MetaRouter, like most warehouse implementations, will pass the your events to their chosen cloud data storage account, where it can then be loaded into Databricks via their own connectors. You will need to pick your desired cloud storage account, connect your event data to that storage via a MetaRouter integration, and then within the cloud storage account and Databricks, connect the data to your warehouse. Using these steps clients can quickly pipeline their eventing data from their digital properties into Databricks for warehousing use-cases.

Integration Setup

Step 1:

Chose and Setup Cloud Storage Account:

Setup Amazon’s S3 - https://aws.amazon.com/pm/serv-s3/
Setup Google Cloud Storage - https://support.google.com/cloud/answer/6250993?hl=en
Setup Microsoft Azure - https://learn.microsoft.com/en-us/azure/cloud-adoption-framework/ready/azure-setup-guide/

Step 2:

Once your desired cloud storage account is chosen and setup, you can use MetaRouter to pipe data into the cloud storage account. Our integrations provide strong flexibility to shape and transform your event data when loading into these Data Lake options, allowing for a cleaner, more consistent schema and warehouse structure when that data is pulled into Databricks.

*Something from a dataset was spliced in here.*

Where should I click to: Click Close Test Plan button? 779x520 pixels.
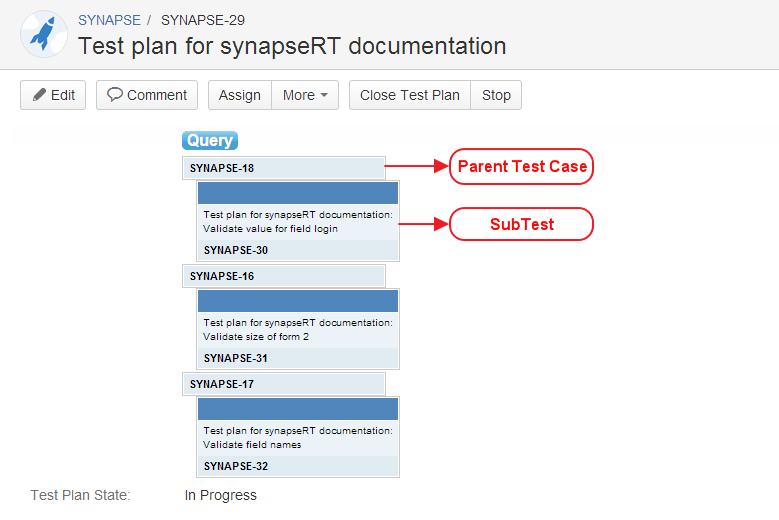point(410,95)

We provide integrations for all three of the storage options listed above, and instructions for how to configure those integrations within our platform can be found here:

Setup the MetaRouter Amazon’s S3 integrations - https://docs.metarouter.io/docs/amazon-s3
Setup the MetaRouter Google Cloud Storage integration - https://docs.metarouter.io/docs/google-cloud-storage
Setup the MetaRouter Microsoft Azure Blob integration - https://docs.metarouter.io/docs/blob

Step 3:

Configure Databricks to read and consume event data via your chosen cloud storage account:

Configure Databricks to Consume Amazon’s S3 - https://docs.databricks.com/en/storage/amazon-s3.html
Configure Databricks to Consume Google Cloud Storage - https://docs.databricks.com/en/storage/gcs.html
Configure Databricks to Consume Microsoft Azure - https://docs.databricks.com/en/storage/azure-storage.html

And you’re done! This will allow data to flow from your digital property, process through MetaRouter’s cloud storage integration, and ultimately be consumed (on a schedule of your choosing within Databricks’ UI) into your Databricks warehouse.